▶ _Stated goal A_
Transcribe the rows from the line with "You are a computer-use agent." through the end of the rows, and leave the pictures out.

Parameterized queries (also known as “prepared statements”) format a SQL query with placeholders and then pass values into those placeholders when the query is run. This protects against SQL injection attacks and also helps manage dynamic queries that are likely to change, such as filter UIs or access control.

To run a parameterized query, use the execute() cursor method. Add placeholders to your statement using question marks ?, and in the second argument pass a tuple of parameters equal in length to the number of ? in the statement.

cursor.execute(
    """
    CREATE FACT TABLE IF NOT EXISTS test_table2 (
        id INT,
        name TEXT,
        date_value DATE
    )
    PRIMARY INDEX id;"""
)

cursor.execute(
    "INSERT INTO test_table2 VALUES (?, ?, ?)",
    (1, "apple", "2018-01-01"),
)

cursor.close()

If you need to run the same statement multiple times with different parameter inputs, you can use the executemany() cursor method. This allows multiple tuples to be passed as values in the second argument.

cursor.executemany(
    "INSERT INTO test_table2 VALUES (?, ?, ?)",
    (
        (2, "banana", "2019-01-01"),
        (3, "carrot", "2020-01-01"),
        (4, "donut", "2021-01-01")
    )
)

cursor.close()

Executing multiple-statement queries

Multiple-statement queries allow you to run a series of SQL statements sequentially with just one method call. Statements are separated using a semicolon ;, similar to making SQL statements in the Firebolt UI.

cursor.execute(
    """
    SELECT * FROM test_table WHERE id < 4;
    SELECT * FROM test_table WHERE id > 2;
    """
)
print("First query: ", cursor.fetchall())
assert cursor.nextset()
print("Second query: ", cursor.fetchall())
assert cursor.nextset() is None

cursor.close()

▶ _Stated goal B_
In the passage on parameterized queries, rewrite the part from "Parameterized queries (also" to "or access control.", putting "markers" wherever "placeholders" appears.

▶ _Given data_
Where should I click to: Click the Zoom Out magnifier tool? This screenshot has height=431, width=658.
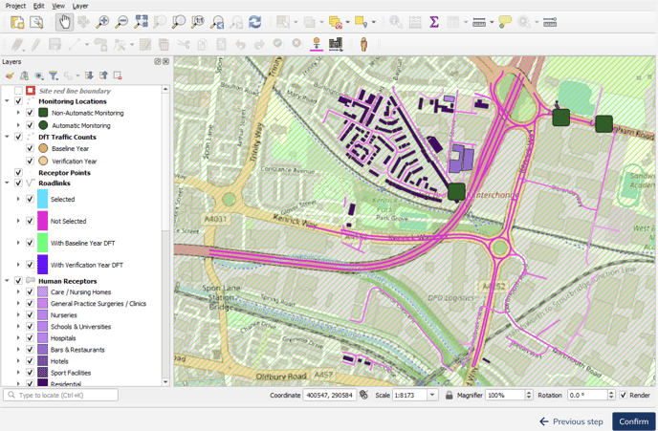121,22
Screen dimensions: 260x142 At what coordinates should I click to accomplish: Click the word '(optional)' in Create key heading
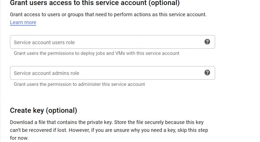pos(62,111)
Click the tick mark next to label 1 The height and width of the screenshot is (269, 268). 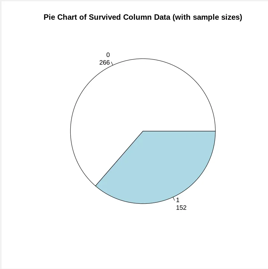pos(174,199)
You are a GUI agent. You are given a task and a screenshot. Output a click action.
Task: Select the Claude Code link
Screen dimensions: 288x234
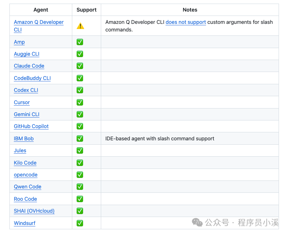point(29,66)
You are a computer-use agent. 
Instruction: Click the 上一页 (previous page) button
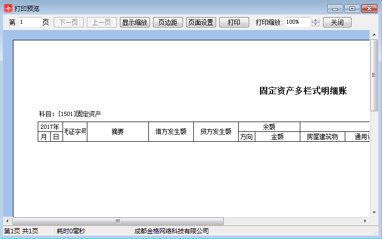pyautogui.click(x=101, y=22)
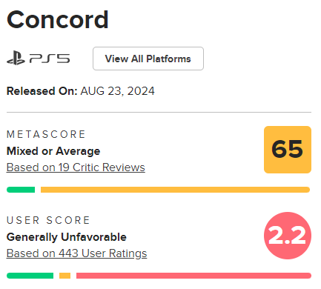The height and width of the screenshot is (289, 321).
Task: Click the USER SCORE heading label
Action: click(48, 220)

▶ _Task answer A_
You are a computer-use agent. 
Instruction: Click the 上一页 (previous page) button
pyautogui.click(x=101, y=22)
The height and width of the screenshot is (289, 321).
Task: Click the USER SCORE heading label
Action: click(48, 220)

▶ _Task answer B_
Parameterized queries (also known as “prepared statements”) format a SQL query with markers and then pass values into those markers when the query is run. This protects against SQL injection attacks and also helps manage dynamic queries that are likely to change, such as filter UIs or access control.